The nine stories by Colm Tóibín published under the title of “The Empty Family” are, as would be expected from a writer of Tóibín’s talents, exquisitely crafted. They are rhythmic. Together, they explore the themes of solitude, exile, apartness, grief, death and loss. They range in time from the late XIX Century to the early XXI Century; across two continents and several countries and peoples. Ireland and the Irish figure predominately. But we encounter Americans, Spaniards and Pakistani as well.

Toibin does probe the souls of his narrators. The accounts are often intimate, secretive. Reading them it is easy to feel like an intruder viewing stealthily and from the shadows a private drama—looking into private worlds. And they lay exposed the contradictions, struggles and ambiguities of the human family.

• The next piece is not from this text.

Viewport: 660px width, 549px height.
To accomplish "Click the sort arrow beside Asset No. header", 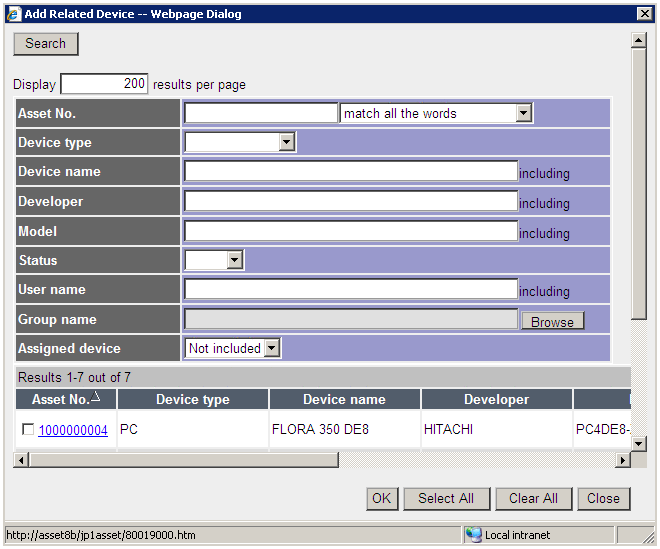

The pieces are all heavily reflective. They are enveloped in somber tones. People return to earlier homes or places, with histories of broken or exhausted loves. Critical life situations, in other cases, resurrect memories of alienations or of past, now unproductive, connections. In ”The Street”, two Pakistani immigrants in Barcelona forge a new family structure in the midst of an exploitive sub-culture. But for all the somber tones of the stories, the endings are almost all universally brighter. The narrators come to peaceful and, in the case of Carme in “New Spain” and of the narrator in “The Pearl Fishers”, contented ends.